:: Text ::
As long as there's no donut inside the neck at that point I wouldn't do anything.

No donut inside the neck...but did I mess something up? I know the case should grow when re-sized, assuming it's normal to push some thicker brass down into the neck...at what point, if ever do I turn them again to clean that thicker brass?

Is there a way to prevent what just happened?
 
According to the RCBS precision mic...the shoulders didnt bump back at all. From zero on the gauge, new the brass was .012 (reads .037) under the zero line (min saami), after first firing they expanded out .006-.007 inches and guage (now reads .043). The Redding body sizing die in my forster Co-Ax did not bump the shoulder from that .043 reading

My RCBS .308 Precision Mic reads minus .0025 with a GO gauge in it and my .223 Precision Mic reads minus .0065 with a GO gauge in it. Meaning these gauges are not calibrated so that zero is equal to a GO gauge.

And you may have had your resizing die set too low and pushed the shoulder back too far. And why the unturned section of the case shoulder is now part of the case neck.
 
If the prec mic reading didnt change before or after the body die, doesnt that gauge just read the headspace, so if unchanged it didnt bump the shoulders?

I'm lost.
 
My RCBS .308 Precision Mic reads minus .0025 with a GO gauge in it and my .223 Precision Mic reads minus .0065 with a GO gauge in it. Meaning these gauges are not calibrated so that zero is equal to a GO gauge.

And you may have had your resizing die set too low and pushed the shoulder back too far. And why the unturned section of the case shoulder is now part of the case neck.

Is it normal for a FL die to set the shoulder back that much or is there an issue with the chamber allowing it to move forward that much?
 
No donut inside the neck...but did I mess something up? I know the case should grow when re-sized, assuming it's normal to push some thicker brass down into the neck...at what point, if ever do I turn them again to clean that thicker brass?

Is there a way to prevent what just happened?

Before you can prevent it it you have to know what caused it. Did the turned neck shoulder junction change when fired?

Does one really need the services of a body die after what I assume is one firing?

:: Source excerpt ::
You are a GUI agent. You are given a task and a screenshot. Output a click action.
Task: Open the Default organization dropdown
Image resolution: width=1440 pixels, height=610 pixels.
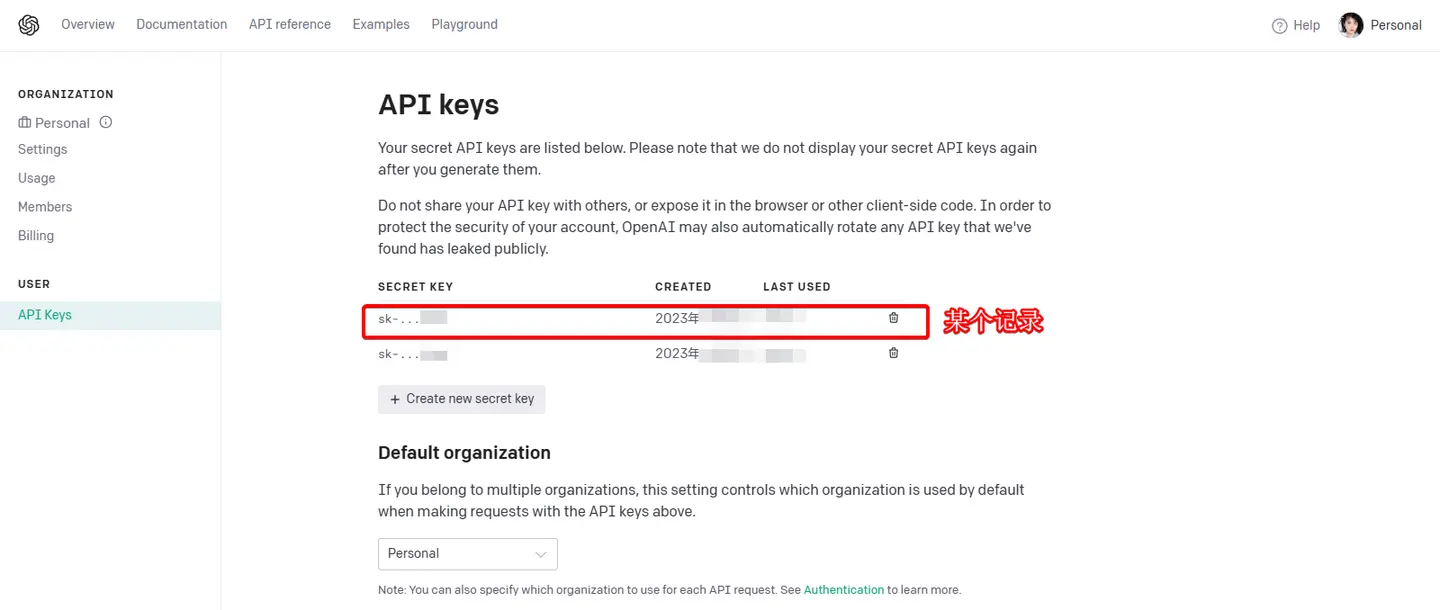click(x=467, y=553)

:: What you should do ::
Reproduce the stretch of the brass-resizing text above from "Before you can" through "is one firing?", word for word.

:: Exercise output ::
Before you can prevent it it you have to know what caused it. Did the turned neck shoulder junction change when fired?

Does one really need the services of a body die after what I assume is one firing?